Newly DX Chronic Inflammatory Demyelinating Polyneuropathy
I apologize if my story is too long. I will make a very long story as short as I can.
December 2010 - I went into labor at 17 weeks due to an unknown blood clotting issue. I was able to deliver our son naturally but hours later I had to undergo a DNC for the placenta I was not able to deliver.
January 2011 - I feel like I have been on my feet all day. They are tired and sore as if I've run a marathon and at night they feel numb and tingly.
This experience continued for several months, slowly moving up my legs. The tingling became more severe, the numbness came and lasted longer. I was unable to walk properly, my legs couldn't quite touch the ground without having a muscle spasms, prohibiting me to walk. The pain in my legs became excoriating.
During these few months after, I had bad days and I had good days. When my good days were good, they were GOOD! My husband and I would ride our bikes on average 10 miles a day on his days off.
May 2011 - The good days are as rare as a blue moon. We aren't able to bike ride anymore. I have collapsed several times as my legs have given out. Over the next few months, I quickly get worse. Almost every night, my husband is having to carry me to bed.
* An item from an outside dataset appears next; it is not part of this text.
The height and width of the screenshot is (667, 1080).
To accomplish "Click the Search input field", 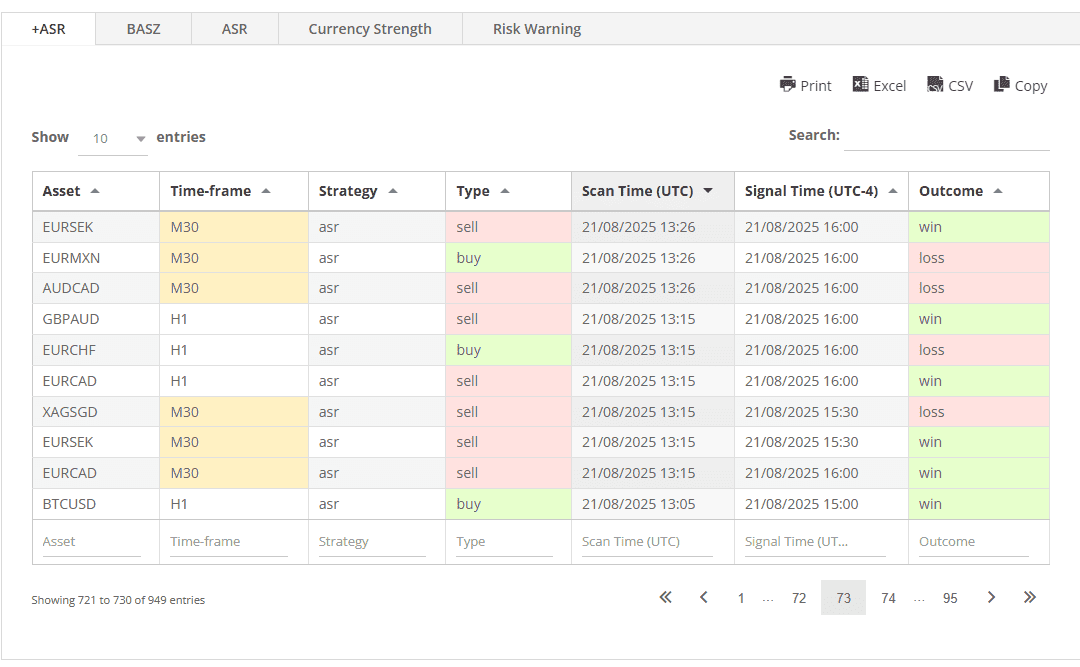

August 2011 - Time to quit playing around and procrastinating and call the the doctor. Immediately, blood tests were done - normal. The next week (Aug 8th) LOWER BACK MRI - to look for any nerve compression - tests were normal.
August 9th - Legs were completely numb and I had no feeling or any movement at all. I called the doctor and was told it's time to go to the hospital.
ER VISIT - BRAIN CT - checking for any nerve compression, stress, or tumors - NORMAL
Admitted to the hospital the same evening.
BRAIN MRI - results normal
SPINE MRI - results normal
ALL BLOODWORK - normal
I was sent to ICU for 5 days as I was getting worse day by day in the hospital. I was given 4 IVIGG treatments.
RIGHT AND LEFT LEG REFLEXES - None, no response for the reflex test until the 7th day in the hospital
EMG - very dull responses - almost none
I was diagnosed with having Chronic Inflammatory Demyelinating Polyneuropathy (CIDP). I am currently on 60mg of Prednisone, Neuronton, and Oxycodone for pain.
I have been recovering quite well .... until yesterday. I have been working with PT and have been able to get around the house with my walker (also have a wheelchair). Last night, while making my plate for dinner, my legs gave out and went completely numb for the first time after the treatments.
My neurologist has said the treatment can work anywhere from a couple weeks to a couple months. Could it be possible my symptoms are coming back so quickly because the treatment is wearing off? I am so nervous about all of this. I was expecting to be able to get out of the hospital bed and go back to my life but that's not quite how it's happening. I fear being put back in the hospital because the symptoms have returned. I did call my neurologist and will see him Friday, I have an appt with my family doctor as a follow up tomorrow.